After trial to the court without a jury, I find in favor of the defendant, and consistent with such determination, make the following findings of fact and conclusions of law:

FINDINGS OF FACT

1. The defendant, Well Service, Inc., is a corporation organized and existing under the laws of the State of West Virginia, and is and at all pertinent times was engaged in the business of servicing and repairing oil and gas wells. Its principal place of business is at Charleston, West Virginia. It does business in Pennsylvania and has an office located at R.D. #6, Washington, Washington County, Pennsylvania. Its customers are located in West Virginia, Pennsylvania, Ohio, Kentucky, Virginia, and other states.

2. The plaintiff, Paul C. Harshman, was employed by the defendant from September, 1956 (T., p. 122) through December, 1962. His claim for overtime compensation covers the period from April 21, 1962 through December, 1962.3 At all times pertinent, he lived in the vicinity of Washington, Pennsylvania, and reported to and worked out of defendant's base of operations there.

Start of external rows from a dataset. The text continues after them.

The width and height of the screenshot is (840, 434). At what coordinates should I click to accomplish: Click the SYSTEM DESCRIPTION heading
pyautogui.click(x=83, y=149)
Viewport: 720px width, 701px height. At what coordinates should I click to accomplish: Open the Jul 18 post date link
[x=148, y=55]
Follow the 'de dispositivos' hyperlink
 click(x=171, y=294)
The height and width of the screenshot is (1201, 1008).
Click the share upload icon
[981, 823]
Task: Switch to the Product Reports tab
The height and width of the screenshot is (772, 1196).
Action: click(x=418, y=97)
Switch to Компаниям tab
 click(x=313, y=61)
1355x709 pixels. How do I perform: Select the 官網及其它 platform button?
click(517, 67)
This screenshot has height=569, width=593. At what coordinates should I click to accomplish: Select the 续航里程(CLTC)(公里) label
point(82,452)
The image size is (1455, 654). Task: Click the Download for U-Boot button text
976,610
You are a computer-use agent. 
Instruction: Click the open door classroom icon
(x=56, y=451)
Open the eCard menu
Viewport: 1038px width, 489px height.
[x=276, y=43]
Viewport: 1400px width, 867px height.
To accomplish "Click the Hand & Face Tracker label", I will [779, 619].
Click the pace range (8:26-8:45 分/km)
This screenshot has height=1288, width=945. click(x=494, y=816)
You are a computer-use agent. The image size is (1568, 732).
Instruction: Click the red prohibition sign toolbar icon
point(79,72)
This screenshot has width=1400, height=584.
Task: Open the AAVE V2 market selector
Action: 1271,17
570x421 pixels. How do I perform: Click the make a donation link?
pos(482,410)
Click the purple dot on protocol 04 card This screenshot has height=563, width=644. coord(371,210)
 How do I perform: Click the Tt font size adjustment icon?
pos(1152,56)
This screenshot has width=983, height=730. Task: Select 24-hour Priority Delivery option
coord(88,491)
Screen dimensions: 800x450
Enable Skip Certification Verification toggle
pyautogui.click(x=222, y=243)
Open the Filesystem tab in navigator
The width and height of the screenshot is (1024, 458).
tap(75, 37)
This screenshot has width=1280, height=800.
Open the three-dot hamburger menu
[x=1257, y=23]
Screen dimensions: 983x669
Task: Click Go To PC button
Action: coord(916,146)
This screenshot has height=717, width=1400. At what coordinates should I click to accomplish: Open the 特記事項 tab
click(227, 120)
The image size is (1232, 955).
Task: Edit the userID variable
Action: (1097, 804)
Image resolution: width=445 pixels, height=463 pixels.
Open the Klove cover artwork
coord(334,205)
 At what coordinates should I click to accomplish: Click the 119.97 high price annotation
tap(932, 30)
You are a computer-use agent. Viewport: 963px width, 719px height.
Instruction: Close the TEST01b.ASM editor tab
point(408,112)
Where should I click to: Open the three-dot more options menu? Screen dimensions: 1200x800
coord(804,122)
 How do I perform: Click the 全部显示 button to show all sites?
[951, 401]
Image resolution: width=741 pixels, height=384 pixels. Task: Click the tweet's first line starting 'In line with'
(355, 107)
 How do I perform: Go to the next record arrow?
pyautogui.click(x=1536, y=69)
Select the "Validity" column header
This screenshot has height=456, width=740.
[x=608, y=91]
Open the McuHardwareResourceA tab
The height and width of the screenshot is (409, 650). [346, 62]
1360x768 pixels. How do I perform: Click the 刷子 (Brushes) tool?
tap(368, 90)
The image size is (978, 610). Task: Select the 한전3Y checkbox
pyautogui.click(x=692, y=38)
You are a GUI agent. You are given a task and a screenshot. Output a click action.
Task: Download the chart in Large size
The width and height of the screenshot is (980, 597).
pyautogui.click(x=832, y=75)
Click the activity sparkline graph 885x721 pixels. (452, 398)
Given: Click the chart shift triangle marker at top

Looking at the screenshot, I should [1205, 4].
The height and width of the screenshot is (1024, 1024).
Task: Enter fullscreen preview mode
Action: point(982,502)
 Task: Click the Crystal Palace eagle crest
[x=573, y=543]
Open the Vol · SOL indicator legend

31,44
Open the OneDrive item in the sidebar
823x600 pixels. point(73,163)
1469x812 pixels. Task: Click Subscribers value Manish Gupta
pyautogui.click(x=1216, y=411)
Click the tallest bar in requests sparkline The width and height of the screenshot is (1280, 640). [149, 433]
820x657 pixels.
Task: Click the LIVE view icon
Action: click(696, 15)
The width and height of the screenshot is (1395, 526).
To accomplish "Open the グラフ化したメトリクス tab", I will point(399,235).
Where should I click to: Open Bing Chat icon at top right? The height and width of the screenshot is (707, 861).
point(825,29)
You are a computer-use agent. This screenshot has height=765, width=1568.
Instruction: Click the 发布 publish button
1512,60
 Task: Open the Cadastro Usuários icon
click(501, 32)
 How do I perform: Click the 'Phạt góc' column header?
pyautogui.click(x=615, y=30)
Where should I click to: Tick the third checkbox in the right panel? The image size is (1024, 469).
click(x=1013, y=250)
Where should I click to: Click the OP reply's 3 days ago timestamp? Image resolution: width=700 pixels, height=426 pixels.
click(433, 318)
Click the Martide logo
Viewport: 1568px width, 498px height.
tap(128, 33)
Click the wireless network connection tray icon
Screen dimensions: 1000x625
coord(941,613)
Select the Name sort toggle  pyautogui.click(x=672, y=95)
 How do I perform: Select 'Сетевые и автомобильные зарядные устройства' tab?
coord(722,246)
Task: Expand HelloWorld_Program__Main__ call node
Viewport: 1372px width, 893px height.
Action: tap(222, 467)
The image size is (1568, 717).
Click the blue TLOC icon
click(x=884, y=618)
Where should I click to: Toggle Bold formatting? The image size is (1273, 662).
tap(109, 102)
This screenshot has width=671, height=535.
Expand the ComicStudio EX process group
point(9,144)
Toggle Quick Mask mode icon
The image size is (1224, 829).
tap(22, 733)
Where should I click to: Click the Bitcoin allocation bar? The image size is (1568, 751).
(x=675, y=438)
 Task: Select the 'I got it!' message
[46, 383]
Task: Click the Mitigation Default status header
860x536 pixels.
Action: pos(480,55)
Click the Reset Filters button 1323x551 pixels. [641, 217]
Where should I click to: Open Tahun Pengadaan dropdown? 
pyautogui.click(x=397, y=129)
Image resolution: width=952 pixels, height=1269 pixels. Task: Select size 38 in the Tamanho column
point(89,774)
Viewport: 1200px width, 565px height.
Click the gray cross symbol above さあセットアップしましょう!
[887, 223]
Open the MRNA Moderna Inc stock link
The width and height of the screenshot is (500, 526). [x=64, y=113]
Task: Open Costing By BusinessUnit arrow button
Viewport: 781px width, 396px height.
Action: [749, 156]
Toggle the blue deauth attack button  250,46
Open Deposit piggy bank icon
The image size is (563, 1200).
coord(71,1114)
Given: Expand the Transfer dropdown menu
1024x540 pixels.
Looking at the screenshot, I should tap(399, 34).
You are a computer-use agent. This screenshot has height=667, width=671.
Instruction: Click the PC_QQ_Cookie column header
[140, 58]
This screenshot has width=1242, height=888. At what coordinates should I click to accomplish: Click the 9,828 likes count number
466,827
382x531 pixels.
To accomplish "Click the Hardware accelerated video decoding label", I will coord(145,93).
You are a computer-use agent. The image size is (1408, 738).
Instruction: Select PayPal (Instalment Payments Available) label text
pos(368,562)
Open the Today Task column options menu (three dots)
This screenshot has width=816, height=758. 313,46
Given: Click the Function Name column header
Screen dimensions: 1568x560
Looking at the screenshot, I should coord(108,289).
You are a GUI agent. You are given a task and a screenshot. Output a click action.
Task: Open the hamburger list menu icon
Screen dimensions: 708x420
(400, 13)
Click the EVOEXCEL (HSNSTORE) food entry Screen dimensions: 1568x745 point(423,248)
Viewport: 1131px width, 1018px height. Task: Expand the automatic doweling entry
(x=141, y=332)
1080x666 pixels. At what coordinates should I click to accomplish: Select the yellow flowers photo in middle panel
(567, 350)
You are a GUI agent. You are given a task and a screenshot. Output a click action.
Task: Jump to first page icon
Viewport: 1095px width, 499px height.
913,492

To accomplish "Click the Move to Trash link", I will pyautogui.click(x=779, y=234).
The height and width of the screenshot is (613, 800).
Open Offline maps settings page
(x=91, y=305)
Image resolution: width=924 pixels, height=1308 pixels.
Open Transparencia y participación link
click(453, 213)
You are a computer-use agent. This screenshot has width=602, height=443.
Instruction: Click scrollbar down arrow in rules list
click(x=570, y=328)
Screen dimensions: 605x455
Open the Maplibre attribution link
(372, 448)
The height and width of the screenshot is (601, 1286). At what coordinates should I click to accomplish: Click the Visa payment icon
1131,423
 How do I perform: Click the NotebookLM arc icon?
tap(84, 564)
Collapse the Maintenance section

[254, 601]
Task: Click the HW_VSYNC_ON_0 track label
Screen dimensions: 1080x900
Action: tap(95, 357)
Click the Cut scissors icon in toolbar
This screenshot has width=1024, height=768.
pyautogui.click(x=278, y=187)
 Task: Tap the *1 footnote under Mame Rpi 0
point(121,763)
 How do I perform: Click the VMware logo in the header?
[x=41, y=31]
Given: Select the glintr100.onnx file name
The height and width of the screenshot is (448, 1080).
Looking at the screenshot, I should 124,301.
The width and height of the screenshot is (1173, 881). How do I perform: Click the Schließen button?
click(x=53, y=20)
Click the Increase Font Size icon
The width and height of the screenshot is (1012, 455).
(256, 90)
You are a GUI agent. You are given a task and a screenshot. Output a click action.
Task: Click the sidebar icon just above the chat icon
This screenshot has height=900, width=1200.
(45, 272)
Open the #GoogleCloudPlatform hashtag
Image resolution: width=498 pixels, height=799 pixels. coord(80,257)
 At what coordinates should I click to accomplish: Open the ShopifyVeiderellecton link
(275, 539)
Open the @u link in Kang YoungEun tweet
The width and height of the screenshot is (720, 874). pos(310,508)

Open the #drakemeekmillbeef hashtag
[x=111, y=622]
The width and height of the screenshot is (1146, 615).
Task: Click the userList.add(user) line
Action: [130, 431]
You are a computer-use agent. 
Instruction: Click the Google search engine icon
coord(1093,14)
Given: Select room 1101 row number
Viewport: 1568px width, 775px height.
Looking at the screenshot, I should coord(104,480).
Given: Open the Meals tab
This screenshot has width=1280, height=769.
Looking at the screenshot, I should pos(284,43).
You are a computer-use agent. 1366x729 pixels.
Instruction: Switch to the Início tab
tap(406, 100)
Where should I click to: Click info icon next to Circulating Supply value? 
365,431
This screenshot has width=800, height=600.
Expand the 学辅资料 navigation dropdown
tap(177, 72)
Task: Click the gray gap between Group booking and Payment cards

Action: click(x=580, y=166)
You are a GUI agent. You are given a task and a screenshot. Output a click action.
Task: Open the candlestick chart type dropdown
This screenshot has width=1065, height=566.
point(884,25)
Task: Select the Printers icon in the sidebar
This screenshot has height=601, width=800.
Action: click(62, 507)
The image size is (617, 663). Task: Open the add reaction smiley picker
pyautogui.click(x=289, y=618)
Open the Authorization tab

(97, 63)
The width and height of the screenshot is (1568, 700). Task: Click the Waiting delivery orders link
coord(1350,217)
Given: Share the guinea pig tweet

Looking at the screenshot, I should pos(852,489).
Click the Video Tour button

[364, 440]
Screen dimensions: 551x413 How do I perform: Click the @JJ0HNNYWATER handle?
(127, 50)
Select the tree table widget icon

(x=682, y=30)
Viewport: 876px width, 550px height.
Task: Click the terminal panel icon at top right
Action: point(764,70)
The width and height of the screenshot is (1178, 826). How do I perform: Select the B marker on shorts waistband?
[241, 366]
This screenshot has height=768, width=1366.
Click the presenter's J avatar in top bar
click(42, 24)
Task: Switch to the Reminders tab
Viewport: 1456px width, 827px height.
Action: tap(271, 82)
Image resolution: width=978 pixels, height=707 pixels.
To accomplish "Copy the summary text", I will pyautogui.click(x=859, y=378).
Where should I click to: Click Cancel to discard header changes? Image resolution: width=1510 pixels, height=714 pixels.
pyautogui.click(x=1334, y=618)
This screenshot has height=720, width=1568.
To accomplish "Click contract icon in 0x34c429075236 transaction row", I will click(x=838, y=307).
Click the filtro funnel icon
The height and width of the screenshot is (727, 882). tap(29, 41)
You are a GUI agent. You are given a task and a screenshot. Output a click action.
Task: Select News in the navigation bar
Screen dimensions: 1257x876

3. The plaintiff, Glen R. Jacobs, was employed by the defendant from April 1, 1961 through November, 1963. His claim for overtime compensation spans the period from April 21, 1962 through November, 1963. Until November 1, 1962, he lived in Cameron, West Virginia, and in tandem with plaintiff Ward worked out of what may be loosely (see finding No. 6, infra) described as the Cameron "base of operations". Thereafter, and through November, 1963, he lived in Washington, Pennsylvania, and reported to and worked out of defendant's base of operations there.

4. The plaintiff, Beryl D. Ward, was employed by the defendant from September, 1959 (T., p. 7) through February, 1964. His claim for overtime compensation covers the period from May 12, 1962 through February, 1964. At all times pertinent, he lived in and worked out of Cameron, West Virginia, except that he generally reported for work at the Washington base of operations during the defendant's winter seasons of 1962-1963 and 1963-1964.

5. The Washington, Pennsylvania, base of operations consisted of a branch office, shop, garage, and yard. Three of defendant's specially constructed pump trucks and three of its pickup trucks were garaged there. Various pieces of equipment and replacement parts were stored there. All of the plaintiffs reported there for work during the defendant's winter seasons.

6. The Cameron, West Virginia, "base of operations" appears to have been only a working arrangement whereby Ward and, for a time, Jacobs, were permitted to keep one of the defendant's pump trucks in a rented garage in Cameron, and drive same directly to the various job sites, thus foregoing any hardship entailed in reporting to work in Washington, as well as cutting down on mileage and road expenses. Both Cameron and Washington are near the West Virginia-Pennsylvania border, Cameron lying in the "panhandle" region of West Virginia which wedges tightly between southwestern Pennsylvania and southeastern Ohio in that general tri-state area.

7. From April, 1962 through February, 1964, the Washington and Cameron bases of operation serviced customers in West Virginia, Ohio and Pennsylvania. The chief customer activity consisted of "cementing" gas wells. This operation involved pressure-pumping a cement slurry down a pipe or casing installed in a well, causing the slurry to rise up along the outside of the pipe or casing to form a solid cement covering thereon and between said pipe or casing and the earth surrounding the drilled hole in which the pipe or casing had been set. Indispensable to this cementing operation was the heavy pumping equipment owned by defendant and permanently mounted upon each of its four specially constructed well-servicing vehicles (generally referred to herein as "pump trucks"). Also necessary to the operation were a tub, hopper, mixer, discharge pipes, suction hose and a few other pieces of auxiliary portable equipment, weighing in all 1,000 to 2,000 pounds, which items were owned by defendant and transported on its pump trucks to all job sites.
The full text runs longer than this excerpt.